* Task to carry out *
Print the first line of the data below and every one after it, through the line containing "You are a computer-use agent.", exactly as written.

* Records from a dataset *
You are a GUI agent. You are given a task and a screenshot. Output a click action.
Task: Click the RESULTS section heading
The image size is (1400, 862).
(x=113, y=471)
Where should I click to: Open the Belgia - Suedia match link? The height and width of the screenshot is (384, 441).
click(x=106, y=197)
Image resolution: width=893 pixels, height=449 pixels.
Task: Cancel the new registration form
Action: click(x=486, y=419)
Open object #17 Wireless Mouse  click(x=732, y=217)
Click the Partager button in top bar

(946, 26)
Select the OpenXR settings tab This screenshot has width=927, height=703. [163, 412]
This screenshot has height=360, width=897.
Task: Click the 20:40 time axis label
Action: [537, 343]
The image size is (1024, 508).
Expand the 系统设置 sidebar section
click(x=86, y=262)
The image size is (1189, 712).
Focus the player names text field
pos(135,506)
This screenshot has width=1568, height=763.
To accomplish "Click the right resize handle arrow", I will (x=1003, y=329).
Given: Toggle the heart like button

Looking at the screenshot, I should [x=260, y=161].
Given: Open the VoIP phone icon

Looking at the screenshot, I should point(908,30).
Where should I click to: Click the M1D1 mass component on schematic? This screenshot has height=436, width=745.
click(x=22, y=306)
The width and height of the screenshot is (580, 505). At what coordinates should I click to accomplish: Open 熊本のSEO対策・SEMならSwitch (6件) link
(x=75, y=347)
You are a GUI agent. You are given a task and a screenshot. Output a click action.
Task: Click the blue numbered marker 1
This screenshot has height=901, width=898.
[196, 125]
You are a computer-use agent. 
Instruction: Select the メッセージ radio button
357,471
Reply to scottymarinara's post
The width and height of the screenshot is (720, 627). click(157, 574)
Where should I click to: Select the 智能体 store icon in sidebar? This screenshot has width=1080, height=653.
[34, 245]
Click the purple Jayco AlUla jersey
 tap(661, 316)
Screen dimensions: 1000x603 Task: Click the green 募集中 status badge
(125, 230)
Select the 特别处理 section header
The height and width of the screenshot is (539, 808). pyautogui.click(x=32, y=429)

* Answer below *
You are a GUI agent. You are given a task and a screenshot. Output a click action.
Task: Click the RESULTS section heading
The image size is (1400, 862).
(x=113, y=471)
Where should I click to: Open the Belgia - Suedia match link? The height and width of the screenshot is (384, 441).
click(x=106, y=197)
Image resolution: width=893 pixels, height=449 pixels.
Task: Cancel the new registration form
Action: click(x=486, y=419)
Open object #17 Wireless Mouse  click(x=732, y=217)
Click the Partager button in top bar

(946, 26)
Select the OpenXR settings tab This screenshot has width=927, height=703. [163, 412]
This screenshot has height=360, width=897.
Task: Click the 20:40 time axis label
Action: [537, 343]
The image size is (1024, 508).
Expand the 系统设置 sidebar section
click(x=86, y=262)
The image size is (1189, 712).
Focus the player names text field
pos(135,506)
This screenshot has width=1568, height=763.
To accomplish "Click the right resize handle arrow", I will (x=1003, y=329).
Given: Toggle the heart like button

Looking at the screenshot, I should [x=260, y=161].
Given: Open the VoIP phone icon

Looking at the screenshot, I should point(908,30).
Where should I click to: Click the M1D1 mass component on schematic? This screenshot has height=436, width=745.
click(x=22, y=306)
The width and height of the screenshot is (580, 505). At what coordinates should I click to accomplish: Open 熊本のSEO対策・SEMならSwitch (6件) link
(x=75, y=347)
You are a GUI agent. You are given a task and a screenshot. Output a click action.
Task: Click the blue numbered marker 1
This screenshot has height=901, width=898.
[196, 125]
You are a computer-use agent. 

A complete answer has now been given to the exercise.